A God Against the Gods
When Advise and Consent appeared in 1959, the Kirkus reviewer announced that “a powerful new writer, who can use the political arena as his theatre, has been introduced.” Advise and Consent became a bestseller despite its mixed critical reaction. Reviewers generally admitted that it was a compelling saga that might even have a useful pedagogic impact in allowing the reading public a realistic glimpse into the corridors of power Drury had frequented for years as a Washington reporter. But Charles Rolo, writing in Atlantic, commented, “One feels throughout that the real figures are more remarkable, the real events more startling” than Drury’s fictionalized counterparts. A similar reaction greeted the sequel, A Shade of Difference (1962). One critic put his finger precisely on the weak point of Drury’s journalistic fiction in saying that he seems “boxed in by his need to . . . fit recognizable characters into [his] framework.” In order to make a fictional world fully convincing, the author must create a definite psychic distance between it and the real world of the reader. In creating that distance, there is no better ally than time.
In A God Against the Gods, and its sequel Return to Thebes (1977), Drury has found his artistic milieu. Combining the talents of an assiduous researcher and an empathetic journalist, he has become a considerable historical novelist, practicing adroitly techniques currently in vogue among scholars of “the new psycho-history.” Drury explains his own approach in a most interesting preface (complemented by an excellent bibliography of his sources). “Much of professional Egyptology,” he writes, “consists of intrepid conjectures stoutly declared, passionately defended, and constantly revised.” As an example he cites the case of Horemheb, the last pharaoh of the Eighteenth Dynasty (which he calls the “House of Thebes”). This pharaoh, depending on scholarly speculation about the vocalic sounding of Egyptian hieroglyphs, is variously known as Har-em-hab, Harmhab, Horemhab, Haremhab, Haremheb, Harmhab, Harmheb, Herm-en-heb, as well as by the form Drury himself chooses. The truth is that we have no factual knowledge about roughly sixty percent of events, personages, and beliefs during the seventeen-year domination of the cult of Aton (“the Amarnan period”).

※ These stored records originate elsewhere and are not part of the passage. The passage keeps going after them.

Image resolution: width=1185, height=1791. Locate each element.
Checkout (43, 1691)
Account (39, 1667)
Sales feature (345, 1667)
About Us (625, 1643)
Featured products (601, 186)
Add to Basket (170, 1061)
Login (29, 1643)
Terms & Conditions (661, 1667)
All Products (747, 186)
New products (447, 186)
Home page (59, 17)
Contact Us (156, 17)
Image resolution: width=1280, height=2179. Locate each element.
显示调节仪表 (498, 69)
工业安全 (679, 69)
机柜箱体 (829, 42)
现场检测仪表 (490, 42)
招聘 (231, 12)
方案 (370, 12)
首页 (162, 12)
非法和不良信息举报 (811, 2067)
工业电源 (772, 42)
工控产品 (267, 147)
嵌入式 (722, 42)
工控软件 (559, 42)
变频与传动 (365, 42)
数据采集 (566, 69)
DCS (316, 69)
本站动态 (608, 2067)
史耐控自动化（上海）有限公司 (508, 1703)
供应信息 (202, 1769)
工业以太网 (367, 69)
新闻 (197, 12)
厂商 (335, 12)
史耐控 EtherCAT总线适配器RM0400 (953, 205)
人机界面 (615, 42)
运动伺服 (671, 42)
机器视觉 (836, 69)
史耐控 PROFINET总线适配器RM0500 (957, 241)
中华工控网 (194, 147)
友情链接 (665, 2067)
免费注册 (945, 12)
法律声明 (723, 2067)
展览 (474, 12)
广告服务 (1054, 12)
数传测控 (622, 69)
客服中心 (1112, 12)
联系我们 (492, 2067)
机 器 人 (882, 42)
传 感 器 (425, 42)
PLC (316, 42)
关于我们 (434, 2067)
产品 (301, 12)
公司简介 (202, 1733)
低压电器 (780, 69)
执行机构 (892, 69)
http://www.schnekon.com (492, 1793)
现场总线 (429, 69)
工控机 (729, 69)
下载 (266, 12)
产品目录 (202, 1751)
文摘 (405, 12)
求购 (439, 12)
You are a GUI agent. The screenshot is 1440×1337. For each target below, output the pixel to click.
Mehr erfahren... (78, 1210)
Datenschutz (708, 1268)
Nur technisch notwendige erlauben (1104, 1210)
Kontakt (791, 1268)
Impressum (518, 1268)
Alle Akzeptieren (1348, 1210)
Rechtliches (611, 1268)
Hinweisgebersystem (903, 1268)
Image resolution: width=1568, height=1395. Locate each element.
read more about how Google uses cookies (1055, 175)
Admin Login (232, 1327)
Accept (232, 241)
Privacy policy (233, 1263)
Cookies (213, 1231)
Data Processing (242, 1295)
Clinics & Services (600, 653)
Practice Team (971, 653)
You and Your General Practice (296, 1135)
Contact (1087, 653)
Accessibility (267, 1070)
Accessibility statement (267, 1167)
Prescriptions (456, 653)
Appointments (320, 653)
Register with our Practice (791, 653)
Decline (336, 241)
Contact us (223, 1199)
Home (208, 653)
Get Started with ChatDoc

Since Howard Carter’s epoch-revealing discovery of the tomb of Tutankhamon IV in 1922, however, Egyptologists have formulated a score of scenarios for the general period covered in Drury’s novel, 1392 (the birth year decided for the novel’s protagonists Akhenaten and his wife Nefertiti) to 1330. The result is universal disagreement within the field—absurd disagreement, since, given the common certain facts, no one theoretical scenario is better or worse than any other. This is where Drury’s approach displays its greatest strength and makes its most significant contribution to our general rapport with the mystery of the Eighteenth Dynasty. The novel accomodates factual material accurately; those known facts that do not enter into Drury’s reconstruction of political and psychological events and motivations, or that contribute nothing to the forwarding of the plot, are omitted—but not twisted to support a scholarly theory. Drury’s basic thesis, as he explains in the preface, is “that the ancients were . . . human beings before they were anything else,” a thesis he finds strikingly absent, or even contradicted, among most Egyptologists. Although the basic historical outline of the book generally follows Cyril Aldred’s Akhenatn: Pharaoh of Egypt, Drury straighforwardly applies with consistent conviction the principle that “the novelist must consider himself, within the bounds of logic and common sense, quite as free as Pharaoh to decide for himself what Pharaoh did.” Yet the only material he bends to his own devices are those known events, persons, objects, or relationships that have yet to be definitively locked into the factual, proven body of evidence.